10 D-Day On June 6, 1944, Allied forces launched the largest sea attack in history. 160,000 soldiers landed on the beaches of Normandy, France which became known as D-Day. American General Dwight Eisenhower led the surprise attack. The Allied forces fought the Nazis throughout Europe. The war in Europe ended in May V-E Day(Victory in Europe Day) was May 7, 1945. The Nazis surrendered and Hitler killed himself so that he would not be captured. Because of their role in the Holocaust, 10 German leaders were hanged and 7 given prison sentences.

11 The War in the Pacific Like the Nazi’s, the Japanese militarists believed the Japanese were the best, smartest, and strongest. Emperor Hirohito was the Japanese leader and the Japanese people thought he was a god. When fighting, the Japanese would crash their warplanes into Allied ships in kamikaze attacks. U.S. Admiral Chester Nimitz led the Allied navy in the Pacific. He fought the Japanese by island hopping. One of the fiercest battles occurred on the island of Iwo Jima. It took more than 100,000 soldiers nearly a month to defeat a Japanese force of 25,000. Japanese soldiers believed it was more honorable to die than to surrender. General Douglas MacArthur was the Supreme Commander of the Southwest Pacific. Under his command, the Allies took back the Philippines. The Japanese were losing, but they would not surrender.

12 In April 1945, President Roosevelt died.
He was the only president to be elected to 4 terms. Vice President Harry S. Truman became president. To end the war, Truman decided to drop the first atomic bomb on Hiroshima, Japan.

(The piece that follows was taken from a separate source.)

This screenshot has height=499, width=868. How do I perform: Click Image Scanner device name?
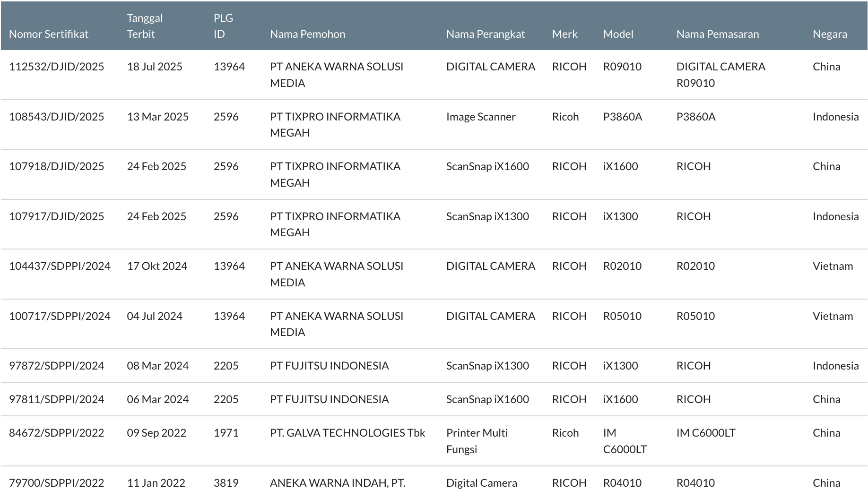pyautogui.click(x=481, y=117)
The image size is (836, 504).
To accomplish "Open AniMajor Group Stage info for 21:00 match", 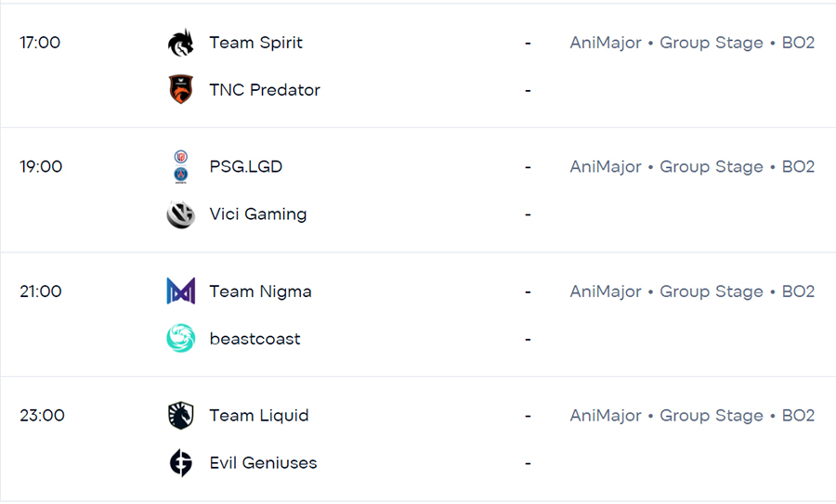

Truman decided to drop the atomic bomb because the Japanese would not agree to an unconditional surrender. (Allies would set all the rules for Japan’s surrender) It killed about 140,000 people, mostly civilians. The Japanese did not believe we had another atomic bomb and refused to surrender. Three days later, a second atomic bomb was dropped on Nagasaki, Japan. It killed a total of 75,000 civilians. On September 2, 1945, the Japanese formally surrendered and this day became known as V-J day (Victory over Japan Day)

13 Red=military deaths(millions) Orange=civilian death(millions)
World War II Deaths Red=military deaths(millions) Orange=civilian death(millions)

14 Changing Roles in Society
Many middle-class women did not have jobs before the war. They were expected to stay at home and raise families. During the war, middle-class women took all sorts of jobs. The nickname “Rosie the Riveter” was given to the many women who worked in jobs that only men had held before. After the war, many of these women wanted to keep their jobs. They found satisfaction in working outside the home. Soldiers coming home from the war took back their jobs. Women then found jobs as teachers, nurses, and other work more open to women. Today, women make up half the workforce.

15 Changing Roles in Society
The Tuskegee Airmen were African American pilots who fought in World War II. They were the first African American pilots in the U.S. military. In 1941, Congress had to force the segregated military to allow African Americans to fly airplanes.

16 United Nations The “United Nations” began on October 24, 1945 and it was led by the U.S. and its Allies. The United Nations was a group of nations that came together to insure that a war like World War II never happened again. Today, the United Nations is involved in negotiating peace and war around the globe.